The Economic Burden of Illness

Posted on: September 4, 2009

While I’ve always known that just one serious illness can bankrupt a family’s finances, it was not until my own recent cancer diagnosis that the truth of that statement became a reality to me. One imagines that private insurance is a blessing, and in many ways it is, but paying $30 every time you visit the doctor, and you’ve got at least 3 doctors to visit several times in one month is stressful on even a middle-class family’s budget.

With private insurance, a co-pay of as much as $30 is due each time a cancer patient goes in for radiation treatments sometimes as often as five times a week for as long as six weeks. A co-pay of $30 is due each time that patient goes in for chemotherapy, and each time she visits any one of several doctors for follow-up appointments.

Then there are the co-pays ranging from $10 – $30 for monthly prescriptions, and funds needed for surgical dressings.
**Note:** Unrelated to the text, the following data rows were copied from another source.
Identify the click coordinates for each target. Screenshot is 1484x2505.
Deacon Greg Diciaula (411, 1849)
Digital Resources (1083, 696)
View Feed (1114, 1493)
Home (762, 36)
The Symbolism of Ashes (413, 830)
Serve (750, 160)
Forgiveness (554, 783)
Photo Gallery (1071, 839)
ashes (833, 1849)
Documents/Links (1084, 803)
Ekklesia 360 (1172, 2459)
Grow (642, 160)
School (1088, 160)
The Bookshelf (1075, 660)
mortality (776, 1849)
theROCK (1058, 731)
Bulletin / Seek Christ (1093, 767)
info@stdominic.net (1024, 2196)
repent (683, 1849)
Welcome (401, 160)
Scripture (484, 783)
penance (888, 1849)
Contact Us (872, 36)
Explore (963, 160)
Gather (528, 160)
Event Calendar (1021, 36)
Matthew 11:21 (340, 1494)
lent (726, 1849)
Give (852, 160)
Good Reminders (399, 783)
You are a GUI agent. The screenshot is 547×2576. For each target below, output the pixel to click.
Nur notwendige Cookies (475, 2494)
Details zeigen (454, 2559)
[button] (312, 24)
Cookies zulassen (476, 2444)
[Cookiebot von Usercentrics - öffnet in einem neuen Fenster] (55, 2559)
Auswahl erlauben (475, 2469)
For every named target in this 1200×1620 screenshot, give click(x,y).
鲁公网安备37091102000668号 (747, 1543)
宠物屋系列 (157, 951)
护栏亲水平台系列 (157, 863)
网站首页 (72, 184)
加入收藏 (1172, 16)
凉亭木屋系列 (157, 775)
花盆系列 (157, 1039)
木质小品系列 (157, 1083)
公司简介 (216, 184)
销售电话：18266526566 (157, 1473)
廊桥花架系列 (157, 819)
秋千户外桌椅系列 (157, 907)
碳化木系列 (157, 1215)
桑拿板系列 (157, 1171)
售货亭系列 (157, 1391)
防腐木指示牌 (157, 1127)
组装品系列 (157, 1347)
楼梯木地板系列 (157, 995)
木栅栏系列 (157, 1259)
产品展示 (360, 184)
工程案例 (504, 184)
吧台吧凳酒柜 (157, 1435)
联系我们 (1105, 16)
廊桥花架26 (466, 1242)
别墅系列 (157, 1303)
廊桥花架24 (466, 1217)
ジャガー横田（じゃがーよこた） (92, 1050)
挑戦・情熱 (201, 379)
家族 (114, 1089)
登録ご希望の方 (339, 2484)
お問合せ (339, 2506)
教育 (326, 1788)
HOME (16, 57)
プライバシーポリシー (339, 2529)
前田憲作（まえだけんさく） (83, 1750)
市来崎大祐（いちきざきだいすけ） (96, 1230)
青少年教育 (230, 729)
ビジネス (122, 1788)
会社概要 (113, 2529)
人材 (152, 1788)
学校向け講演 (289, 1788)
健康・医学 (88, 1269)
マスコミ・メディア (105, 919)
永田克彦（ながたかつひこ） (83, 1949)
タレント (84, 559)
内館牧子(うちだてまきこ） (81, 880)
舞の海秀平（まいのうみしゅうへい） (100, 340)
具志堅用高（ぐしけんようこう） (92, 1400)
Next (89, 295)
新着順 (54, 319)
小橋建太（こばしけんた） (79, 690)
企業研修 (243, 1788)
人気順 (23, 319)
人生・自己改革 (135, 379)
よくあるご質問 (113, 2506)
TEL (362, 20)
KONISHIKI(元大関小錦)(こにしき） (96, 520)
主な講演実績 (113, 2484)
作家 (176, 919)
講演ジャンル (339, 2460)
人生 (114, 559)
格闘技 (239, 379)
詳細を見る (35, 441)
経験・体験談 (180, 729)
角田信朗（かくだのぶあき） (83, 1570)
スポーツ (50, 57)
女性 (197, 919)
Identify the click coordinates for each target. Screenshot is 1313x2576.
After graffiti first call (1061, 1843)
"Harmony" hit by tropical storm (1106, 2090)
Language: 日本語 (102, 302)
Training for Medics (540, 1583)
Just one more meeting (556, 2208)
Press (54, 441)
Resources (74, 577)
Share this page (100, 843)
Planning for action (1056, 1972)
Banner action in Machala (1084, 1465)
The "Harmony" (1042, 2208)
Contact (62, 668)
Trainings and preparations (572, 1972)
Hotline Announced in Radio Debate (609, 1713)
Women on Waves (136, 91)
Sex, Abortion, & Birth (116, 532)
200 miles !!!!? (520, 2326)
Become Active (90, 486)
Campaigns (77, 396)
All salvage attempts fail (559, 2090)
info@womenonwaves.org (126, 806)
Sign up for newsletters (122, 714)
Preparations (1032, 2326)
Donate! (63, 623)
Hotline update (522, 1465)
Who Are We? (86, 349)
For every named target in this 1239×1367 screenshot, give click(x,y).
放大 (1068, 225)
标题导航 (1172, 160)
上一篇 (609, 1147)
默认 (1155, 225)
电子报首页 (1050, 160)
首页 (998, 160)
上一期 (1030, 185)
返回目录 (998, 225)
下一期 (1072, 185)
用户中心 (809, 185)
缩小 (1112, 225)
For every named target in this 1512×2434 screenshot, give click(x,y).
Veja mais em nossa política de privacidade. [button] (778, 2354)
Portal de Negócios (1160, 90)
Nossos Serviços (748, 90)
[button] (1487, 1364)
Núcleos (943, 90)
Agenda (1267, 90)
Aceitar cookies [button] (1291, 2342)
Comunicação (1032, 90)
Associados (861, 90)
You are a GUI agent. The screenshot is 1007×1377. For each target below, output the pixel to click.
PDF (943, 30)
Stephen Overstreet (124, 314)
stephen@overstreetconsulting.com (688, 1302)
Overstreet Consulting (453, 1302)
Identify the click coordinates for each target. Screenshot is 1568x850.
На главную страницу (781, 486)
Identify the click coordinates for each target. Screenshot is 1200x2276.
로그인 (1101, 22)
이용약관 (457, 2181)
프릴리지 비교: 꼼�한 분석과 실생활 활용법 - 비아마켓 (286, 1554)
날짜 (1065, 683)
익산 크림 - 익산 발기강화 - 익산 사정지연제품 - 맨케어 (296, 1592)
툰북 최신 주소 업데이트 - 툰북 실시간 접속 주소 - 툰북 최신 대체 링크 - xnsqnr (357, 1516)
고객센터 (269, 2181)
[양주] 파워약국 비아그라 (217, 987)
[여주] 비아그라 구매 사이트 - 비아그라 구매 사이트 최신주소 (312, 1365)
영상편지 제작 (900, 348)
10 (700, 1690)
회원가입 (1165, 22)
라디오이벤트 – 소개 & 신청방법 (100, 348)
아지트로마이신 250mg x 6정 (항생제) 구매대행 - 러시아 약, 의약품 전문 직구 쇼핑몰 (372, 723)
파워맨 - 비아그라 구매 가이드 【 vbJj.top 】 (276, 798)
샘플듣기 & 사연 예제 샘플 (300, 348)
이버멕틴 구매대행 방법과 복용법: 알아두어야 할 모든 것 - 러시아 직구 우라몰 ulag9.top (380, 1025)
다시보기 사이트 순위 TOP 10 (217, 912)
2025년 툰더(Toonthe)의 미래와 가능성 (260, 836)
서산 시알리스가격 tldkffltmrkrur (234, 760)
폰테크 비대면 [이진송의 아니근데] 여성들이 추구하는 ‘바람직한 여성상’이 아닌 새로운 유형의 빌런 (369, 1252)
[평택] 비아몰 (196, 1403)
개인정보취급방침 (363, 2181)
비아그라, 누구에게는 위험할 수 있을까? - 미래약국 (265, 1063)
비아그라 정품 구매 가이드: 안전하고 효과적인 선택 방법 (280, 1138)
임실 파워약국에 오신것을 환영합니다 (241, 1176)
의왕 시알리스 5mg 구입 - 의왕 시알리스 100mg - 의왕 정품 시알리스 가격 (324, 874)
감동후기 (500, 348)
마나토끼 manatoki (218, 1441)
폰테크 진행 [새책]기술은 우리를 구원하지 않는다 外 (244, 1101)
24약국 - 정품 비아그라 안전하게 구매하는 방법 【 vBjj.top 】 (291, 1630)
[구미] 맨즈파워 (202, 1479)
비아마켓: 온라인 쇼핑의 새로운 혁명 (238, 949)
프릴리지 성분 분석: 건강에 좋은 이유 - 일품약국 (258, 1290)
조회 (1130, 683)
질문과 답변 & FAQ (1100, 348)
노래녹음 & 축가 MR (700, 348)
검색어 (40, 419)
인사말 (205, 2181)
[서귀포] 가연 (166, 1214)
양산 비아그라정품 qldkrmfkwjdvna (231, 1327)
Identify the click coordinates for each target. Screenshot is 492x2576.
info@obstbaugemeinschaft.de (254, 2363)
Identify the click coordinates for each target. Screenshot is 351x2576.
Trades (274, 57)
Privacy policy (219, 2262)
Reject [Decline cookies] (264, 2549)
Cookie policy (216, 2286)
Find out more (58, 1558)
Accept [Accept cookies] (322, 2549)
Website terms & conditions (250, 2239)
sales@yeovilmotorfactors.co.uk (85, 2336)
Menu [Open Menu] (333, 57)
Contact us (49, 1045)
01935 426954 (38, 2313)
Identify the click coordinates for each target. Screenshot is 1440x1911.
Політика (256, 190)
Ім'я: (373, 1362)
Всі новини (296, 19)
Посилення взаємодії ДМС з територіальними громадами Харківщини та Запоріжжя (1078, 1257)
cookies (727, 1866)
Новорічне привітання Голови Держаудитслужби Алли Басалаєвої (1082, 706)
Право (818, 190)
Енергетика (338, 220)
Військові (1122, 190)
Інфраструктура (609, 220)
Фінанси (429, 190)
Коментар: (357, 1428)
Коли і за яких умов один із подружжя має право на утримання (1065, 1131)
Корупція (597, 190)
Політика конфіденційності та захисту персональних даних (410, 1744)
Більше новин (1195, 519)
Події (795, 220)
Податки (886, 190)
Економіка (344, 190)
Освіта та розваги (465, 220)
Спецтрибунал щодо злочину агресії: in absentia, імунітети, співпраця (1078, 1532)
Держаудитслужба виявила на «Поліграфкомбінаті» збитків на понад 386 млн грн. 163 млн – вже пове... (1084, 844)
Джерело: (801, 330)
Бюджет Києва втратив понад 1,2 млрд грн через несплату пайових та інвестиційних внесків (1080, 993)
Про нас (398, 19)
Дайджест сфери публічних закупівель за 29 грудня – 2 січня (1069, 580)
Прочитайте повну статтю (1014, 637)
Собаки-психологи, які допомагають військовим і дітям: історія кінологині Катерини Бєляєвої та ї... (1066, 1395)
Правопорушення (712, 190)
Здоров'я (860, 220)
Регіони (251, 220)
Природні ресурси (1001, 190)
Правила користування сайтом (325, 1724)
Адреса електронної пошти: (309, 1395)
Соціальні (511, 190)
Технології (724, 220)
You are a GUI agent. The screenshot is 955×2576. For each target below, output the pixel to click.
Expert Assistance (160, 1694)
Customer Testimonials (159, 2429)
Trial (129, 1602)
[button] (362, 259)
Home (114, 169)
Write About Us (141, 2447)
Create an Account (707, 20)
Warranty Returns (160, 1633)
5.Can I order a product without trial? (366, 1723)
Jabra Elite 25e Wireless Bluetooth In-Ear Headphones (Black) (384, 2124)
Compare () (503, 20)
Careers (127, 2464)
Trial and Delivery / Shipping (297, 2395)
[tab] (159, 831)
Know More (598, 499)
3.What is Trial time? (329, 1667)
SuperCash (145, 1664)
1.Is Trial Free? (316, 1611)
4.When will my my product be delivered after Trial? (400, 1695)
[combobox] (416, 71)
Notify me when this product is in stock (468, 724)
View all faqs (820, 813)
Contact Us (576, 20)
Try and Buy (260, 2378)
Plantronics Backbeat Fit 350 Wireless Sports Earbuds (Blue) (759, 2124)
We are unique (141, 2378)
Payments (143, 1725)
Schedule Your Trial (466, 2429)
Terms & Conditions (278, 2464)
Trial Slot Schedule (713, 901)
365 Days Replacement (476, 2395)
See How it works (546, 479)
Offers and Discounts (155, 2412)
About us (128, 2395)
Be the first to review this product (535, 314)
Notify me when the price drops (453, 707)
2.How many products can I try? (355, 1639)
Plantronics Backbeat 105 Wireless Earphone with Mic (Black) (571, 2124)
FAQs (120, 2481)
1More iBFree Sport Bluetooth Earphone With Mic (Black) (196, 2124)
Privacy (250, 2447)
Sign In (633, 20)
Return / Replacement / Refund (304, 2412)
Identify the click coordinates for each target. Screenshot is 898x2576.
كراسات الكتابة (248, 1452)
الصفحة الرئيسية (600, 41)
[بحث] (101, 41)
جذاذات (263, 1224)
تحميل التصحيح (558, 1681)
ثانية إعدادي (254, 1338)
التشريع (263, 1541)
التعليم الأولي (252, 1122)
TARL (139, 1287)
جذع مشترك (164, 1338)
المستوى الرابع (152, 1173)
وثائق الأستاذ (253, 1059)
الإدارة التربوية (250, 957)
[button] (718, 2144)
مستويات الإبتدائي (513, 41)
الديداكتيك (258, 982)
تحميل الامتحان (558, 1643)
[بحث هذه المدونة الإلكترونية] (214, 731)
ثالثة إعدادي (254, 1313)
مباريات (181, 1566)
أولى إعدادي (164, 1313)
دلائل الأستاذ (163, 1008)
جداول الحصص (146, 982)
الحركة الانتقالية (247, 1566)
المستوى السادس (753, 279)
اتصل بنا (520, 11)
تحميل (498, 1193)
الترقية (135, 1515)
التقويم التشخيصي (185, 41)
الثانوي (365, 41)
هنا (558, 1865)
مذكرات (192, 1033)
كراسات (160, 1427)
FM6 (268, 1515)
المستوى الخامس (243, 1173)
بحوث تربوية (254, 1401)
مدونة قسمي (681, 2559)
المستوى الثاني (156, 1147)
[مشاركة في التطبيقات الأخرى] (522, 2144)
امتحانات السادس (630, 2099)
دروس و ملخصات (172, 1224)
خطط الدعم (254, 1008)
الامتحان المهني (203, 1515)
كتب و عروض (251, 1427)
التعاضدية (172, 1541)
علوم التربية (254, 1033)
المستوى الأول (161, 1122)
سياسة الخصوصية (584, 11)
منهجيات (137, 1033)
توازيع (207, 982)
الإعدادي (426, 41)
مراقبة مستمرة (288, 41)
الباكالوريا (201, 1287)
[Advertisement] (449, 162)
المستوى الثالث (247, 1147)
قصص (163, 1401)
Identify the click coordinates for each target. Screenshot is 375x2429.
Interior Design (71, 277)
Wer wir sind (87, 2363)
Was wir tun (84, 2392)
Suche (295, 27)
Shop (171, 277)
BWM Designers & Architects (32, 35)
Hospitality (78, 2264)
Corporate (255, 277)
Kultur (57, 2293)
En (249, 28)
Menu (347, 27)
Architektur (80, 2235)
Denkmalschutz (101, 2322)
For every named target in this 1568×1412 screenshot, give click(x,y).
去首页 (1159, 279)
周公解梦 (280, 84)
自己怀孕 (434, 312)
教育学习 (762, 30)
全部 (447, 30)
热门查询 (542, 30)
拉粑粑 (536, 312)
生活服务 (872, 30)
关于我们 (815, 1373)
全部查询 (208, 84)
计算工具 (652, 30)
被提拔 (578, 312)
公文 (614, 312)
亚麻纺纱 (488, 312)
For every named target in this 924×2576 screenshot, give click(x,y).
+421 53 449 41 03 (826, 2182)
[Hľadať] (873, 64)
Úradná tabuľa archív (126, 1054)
Add to all of the above the high cost of eating nutritionally balanced meals. Feeding a family inexpensively is possible, but keeping a family fed on a steady diet of hot dogs, lunch meat, and other cheap foods is also nutritionally unsound.

President Barack Obama was overwhelmingly elected because this nation’s electorate … Democrats, Republicans, and Independents … wanted change. Those of us that voted for change must continue to push for change across the board, including comprehensive healthcare reform. We must pick up where the late Sen. Teddy Kennedy’s fight for access to universal health care for all Americans ended. We must continue to make the demand that healthcare is a right of citizenship in this the most powerful country on Earth, rather than a privilege of the rich and well-connected.